## [Aim]
Copy the items below from the line with "Given: Switch to the AI-mód tab" up to and including the line with "Looking at the", and leave the pictures out of your copy.

## [Records for this exercise]
########
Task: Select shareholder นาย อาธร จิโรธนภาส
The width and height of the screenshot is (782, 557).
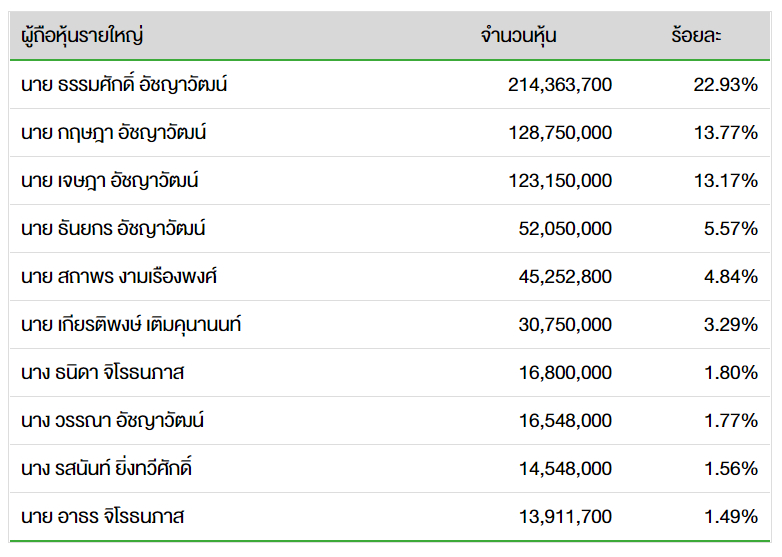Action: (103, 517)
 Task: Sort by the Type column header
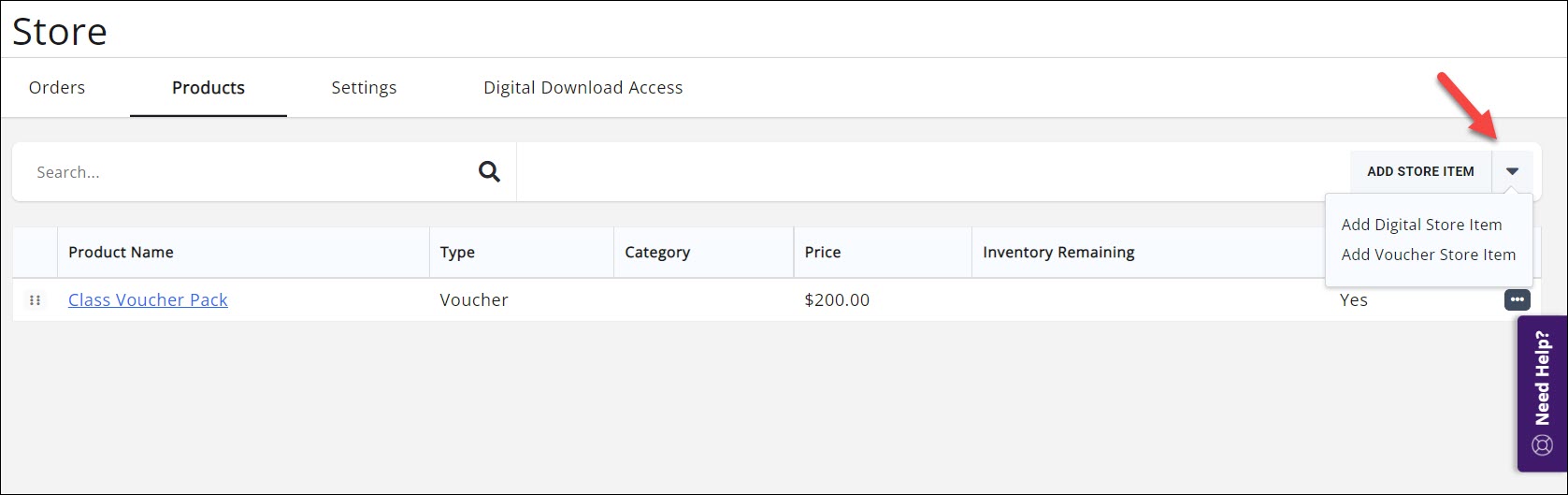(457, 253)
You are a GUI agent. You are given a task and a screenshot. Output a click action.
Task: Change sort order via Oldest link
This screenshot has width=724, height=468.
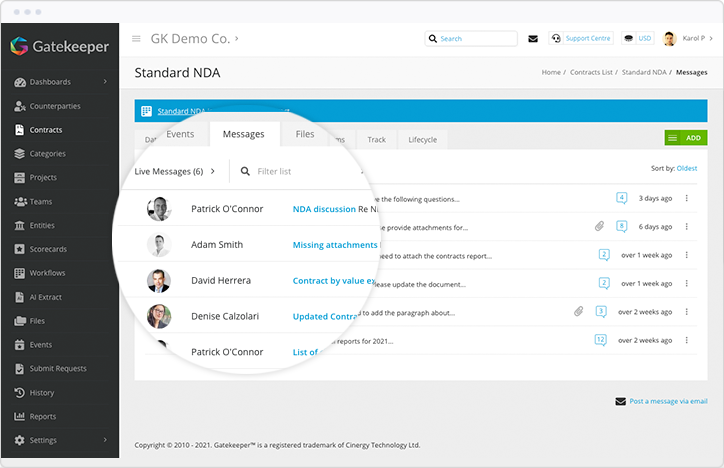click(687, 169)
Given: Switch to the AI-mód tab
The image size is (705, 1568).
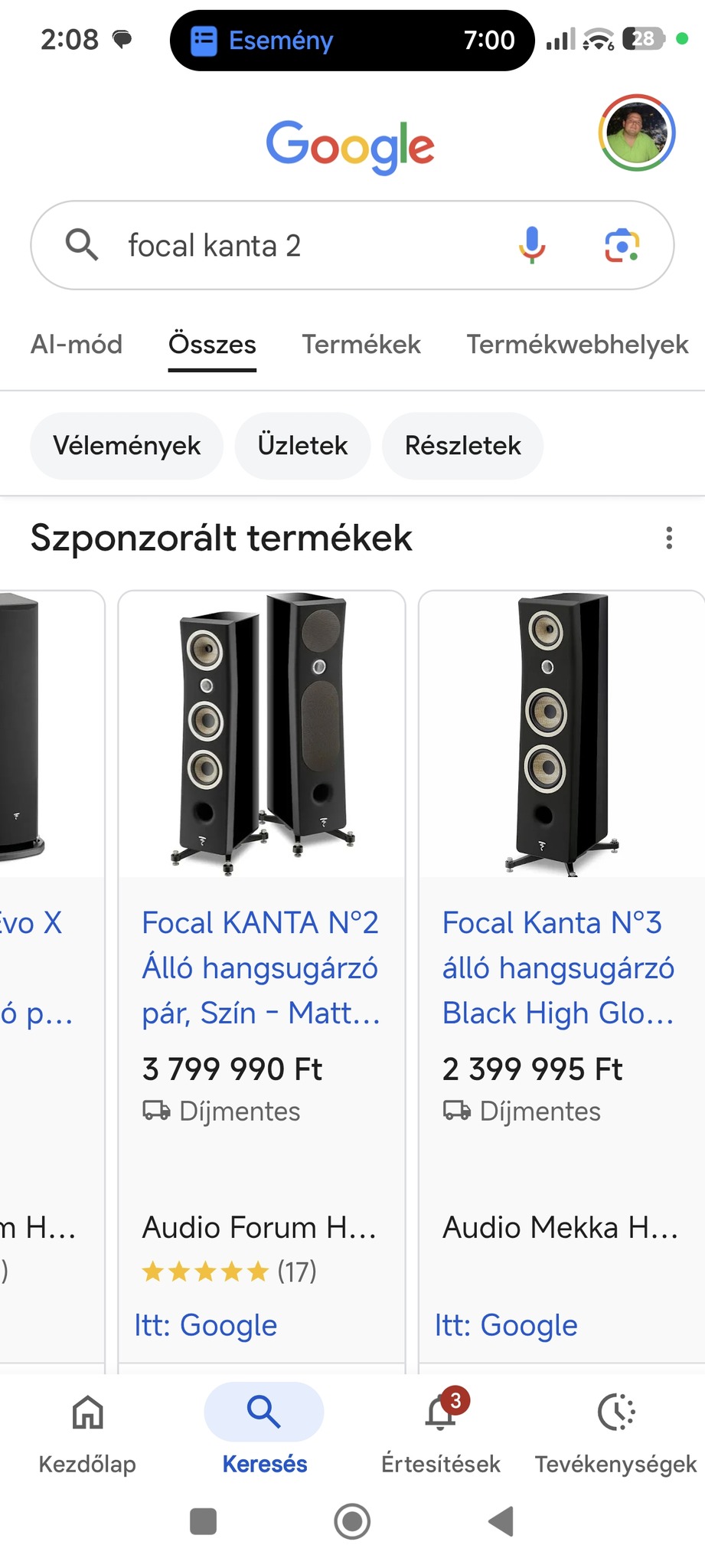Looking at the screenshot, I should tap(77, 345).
########
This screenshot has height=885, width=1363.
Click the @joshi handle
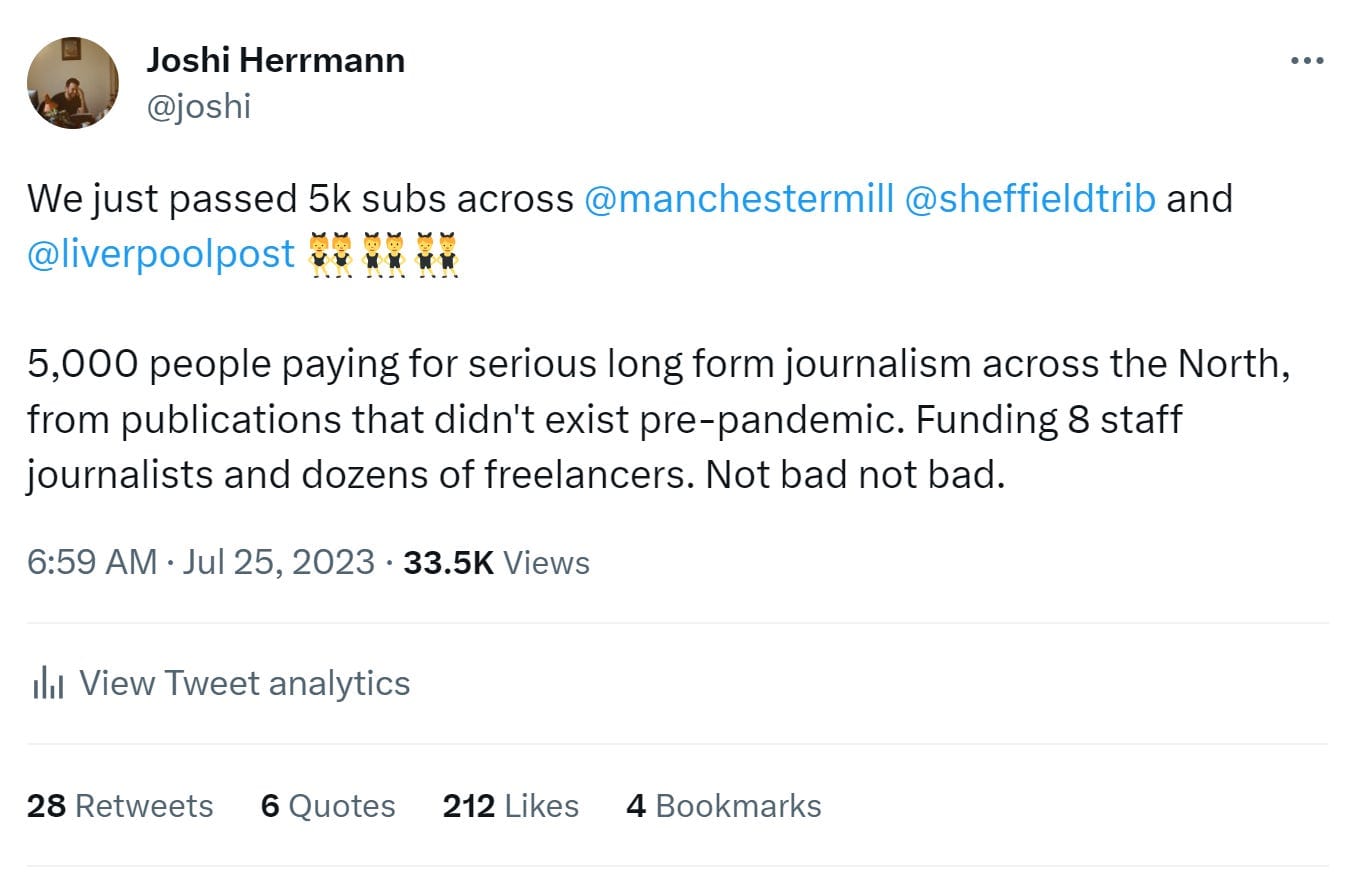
########
## [Exercise output]
Given: Switch to the AI-mód tab
The image size is (705, 1568).
Looking at the screenshot, I should tap(77, 345).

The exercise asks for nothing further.